- What you have to do
Work out how many lines in the listing below include the word "text". Give nothing but the number.

------ Source material ------

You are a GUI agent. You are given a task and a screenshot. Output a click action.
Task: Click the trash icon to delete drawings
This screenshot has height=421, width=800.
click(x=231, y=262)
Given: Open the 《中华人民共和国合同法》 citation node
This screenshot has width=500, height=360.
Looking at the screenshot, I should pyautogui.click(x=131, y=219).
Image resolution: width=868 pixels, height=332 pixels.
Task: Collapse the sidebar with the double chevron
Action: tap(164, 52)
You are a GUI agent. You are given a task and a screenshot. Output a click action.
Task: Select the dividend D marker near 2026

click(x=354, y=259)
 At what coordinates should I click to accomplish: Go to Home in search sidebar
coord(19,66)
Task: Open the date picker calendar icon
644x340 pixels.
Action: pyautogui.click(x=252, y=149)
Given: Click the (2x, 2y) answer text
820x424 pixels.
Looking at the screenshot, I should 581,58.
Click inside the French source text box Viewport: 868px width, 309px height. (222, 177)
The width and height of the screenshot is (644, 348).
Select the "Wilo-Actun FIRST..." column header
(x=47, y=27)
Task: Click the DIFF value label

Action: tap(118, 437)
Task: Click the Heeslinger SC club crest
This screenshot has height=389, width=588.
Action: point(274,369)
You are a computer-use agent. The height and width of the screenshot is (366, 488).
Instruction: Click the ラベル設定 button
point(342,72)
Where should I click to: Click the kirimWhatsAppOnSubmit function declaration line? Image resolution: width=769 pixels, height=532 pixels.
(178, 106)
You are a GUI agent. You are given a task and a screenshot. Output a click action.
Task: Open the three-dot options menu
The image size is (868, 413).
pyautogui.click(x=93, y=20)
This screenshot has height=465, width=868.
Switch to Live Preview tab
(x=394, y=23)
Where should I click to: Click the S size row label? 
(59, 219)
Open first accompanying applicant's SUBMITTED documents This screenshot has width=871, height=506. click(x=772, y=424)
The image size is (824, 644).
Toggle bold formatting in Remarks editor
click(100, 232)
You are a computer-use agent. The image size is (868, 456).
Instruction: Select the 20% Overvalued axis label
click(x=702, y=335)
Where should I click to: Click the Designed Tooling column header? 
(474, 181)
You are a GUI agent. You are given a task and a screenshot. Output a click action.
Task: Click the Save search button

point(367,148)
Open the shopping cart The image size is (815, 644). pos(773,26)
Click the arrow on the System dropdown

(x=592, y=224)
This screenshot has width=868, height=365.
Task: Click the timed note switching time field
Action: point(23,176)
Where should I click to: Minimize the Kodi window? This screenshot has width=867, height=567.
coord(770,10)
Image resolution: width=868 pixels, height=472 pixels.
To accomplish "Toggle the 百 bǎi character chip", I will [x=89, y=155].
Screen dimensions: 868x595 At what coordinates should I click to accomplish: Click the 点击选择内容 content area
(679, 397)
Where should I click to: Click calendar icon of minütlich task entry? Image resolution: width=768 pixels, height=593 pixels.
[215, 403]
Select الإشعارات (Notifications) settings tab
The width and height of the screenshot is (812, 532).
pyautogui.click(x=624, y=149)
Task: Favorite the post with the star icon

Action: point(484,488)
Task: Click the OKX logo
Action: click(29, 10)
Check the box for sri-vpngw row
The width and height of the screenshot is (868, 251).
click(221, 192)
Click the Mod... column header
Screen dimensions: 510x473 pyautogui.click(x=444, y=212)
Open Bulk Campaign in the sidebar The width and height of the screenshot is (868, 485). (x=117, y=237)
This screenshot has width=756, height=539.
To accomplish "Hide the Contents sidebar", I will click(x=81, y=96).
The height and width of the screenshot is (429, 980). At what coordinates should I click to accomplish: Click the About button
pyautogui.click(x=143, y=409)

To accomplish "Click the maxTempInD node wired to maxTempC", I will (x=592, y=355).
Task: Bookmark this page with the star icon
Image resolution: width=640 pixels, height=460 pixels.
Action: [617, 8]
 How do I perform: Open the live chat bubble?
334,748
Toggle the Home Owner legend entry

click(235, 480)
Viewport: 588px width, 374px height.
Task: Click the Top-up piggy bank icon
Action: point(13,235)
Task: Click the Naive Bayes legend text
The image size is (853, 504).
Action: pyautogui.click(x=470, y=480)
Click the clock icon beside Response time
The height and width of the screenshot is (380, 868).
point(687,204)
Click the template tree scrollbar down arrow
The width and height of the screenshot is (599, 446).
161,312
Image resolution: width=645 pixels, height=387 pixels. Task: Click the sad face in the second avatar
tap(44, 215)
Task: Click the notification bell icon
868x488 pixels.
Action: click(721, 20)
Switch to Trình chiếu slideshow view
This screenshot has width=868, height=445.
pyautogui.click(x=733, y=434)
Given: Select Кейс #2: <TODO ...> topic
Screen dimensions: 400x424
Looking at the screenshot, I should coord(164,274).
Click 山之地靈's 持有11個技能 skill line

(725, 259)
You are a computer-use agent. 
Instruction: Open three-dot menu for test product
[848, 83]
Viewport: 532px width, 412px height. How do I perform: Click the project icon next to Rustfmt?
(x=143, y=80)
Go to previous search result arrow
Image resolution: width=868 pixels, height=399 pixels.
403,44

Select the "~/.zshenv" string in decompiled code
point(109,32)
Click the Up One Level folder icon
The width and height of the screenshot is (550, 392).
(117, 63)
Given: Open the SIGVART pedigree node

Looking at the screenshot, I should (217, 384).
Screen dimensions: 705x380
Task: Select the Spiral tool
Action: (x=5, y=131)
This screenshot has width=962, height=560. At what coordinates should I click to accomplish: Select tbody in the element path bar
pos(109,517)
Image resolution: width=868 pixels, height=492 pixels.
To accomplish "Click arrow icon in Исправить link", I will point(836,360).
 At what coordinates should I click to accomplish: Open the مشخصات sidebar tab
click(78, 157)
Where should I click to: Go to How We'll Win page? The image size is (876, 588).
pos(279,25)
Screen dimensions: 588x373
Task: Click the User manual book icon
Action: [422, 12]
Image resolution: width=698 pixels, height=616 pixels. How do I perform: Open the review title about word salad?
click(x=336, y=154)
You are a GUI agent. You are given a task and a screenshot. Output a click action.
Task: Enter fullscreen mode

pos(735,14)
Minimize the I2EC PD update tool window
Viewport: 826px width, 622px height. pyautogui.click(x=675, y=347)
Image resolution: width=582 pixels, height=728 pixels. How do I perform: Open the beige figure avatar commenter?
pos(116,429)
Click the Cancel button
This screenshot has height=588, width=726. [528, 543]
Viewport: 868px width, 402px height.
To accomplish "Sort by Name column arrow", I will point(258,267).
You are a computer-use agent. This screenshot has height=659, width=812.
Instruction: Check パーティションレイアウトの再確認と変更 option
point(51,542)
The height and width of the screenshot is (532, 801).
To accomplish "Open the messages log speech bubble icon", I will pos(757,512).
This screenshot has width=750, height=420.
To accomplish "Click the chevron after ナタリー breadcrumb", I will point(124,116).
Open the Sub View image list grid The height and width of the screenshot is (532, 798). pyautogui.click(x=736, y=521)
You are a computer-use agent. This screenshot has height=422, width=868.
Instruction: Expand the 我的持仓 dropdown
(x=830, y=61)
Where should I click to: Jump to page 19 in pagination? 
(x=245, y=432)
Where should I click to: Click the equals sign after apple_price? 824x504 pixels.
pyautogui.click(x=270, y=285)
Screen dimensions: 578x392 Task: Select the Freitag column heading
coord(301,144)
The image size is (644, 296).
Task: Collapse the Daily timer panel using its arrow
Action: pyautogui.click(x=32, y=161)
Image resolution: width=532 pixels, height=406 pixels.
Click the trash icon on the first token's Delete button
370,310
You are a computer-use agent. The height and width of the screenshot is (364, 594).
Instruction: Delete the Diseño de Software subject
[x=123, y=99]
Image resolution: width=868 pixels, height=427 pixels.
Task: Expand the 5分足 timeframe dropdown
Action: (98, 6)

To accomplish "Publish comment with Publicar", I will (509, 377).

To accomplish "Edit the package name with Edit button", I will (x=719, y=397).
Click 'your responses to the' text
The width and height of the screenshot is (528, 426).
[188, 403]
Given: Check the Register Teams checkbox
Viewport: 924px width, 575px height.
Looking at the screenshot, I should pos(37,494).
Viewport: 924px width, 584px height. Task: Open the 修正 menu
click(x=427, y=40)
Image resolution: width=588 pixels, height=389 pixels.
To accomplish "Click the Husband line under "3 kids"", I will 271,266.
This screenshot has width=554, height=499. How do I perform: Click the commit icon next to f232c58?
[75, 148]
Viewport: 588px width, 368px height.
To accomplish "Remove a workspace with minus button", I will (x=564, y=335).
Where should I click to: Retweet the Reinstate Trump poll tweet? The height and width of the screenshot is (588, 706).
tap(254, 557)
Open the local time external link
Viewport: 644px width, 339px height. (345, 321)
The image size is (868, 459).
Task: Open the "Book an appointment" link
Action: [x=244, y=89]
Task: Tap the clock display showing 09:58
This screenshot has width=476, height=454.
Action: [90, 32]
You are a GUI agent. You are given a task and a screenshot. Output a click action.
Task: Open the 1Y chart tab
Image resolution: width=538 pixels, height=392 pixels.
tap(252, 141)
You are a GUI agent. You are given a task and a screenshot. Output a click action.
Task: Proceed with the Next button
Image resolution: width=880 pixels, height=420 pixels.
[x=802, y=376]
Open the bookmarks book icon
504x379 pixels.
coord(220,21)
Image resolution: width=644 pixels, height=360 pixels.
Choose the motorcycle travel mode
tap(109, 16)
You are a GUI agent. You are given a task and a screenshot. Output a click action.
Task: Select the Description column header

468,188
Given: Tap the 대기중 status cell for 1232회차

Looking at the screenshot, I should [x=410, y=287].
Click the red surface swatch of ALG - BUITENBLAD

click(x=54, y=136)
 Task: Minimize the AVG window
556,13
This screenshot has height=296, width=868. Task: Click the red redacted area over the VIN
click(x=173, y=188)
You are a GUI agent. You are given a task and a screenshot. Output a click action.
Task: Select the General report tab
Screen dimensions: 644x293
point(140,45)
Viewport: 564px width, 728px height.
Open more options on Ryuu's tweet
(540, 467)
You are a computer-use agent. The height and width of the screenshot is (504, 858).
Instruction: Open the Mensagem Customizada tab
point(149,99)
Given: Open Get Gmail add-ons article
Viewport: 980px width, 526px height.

------

- Output
4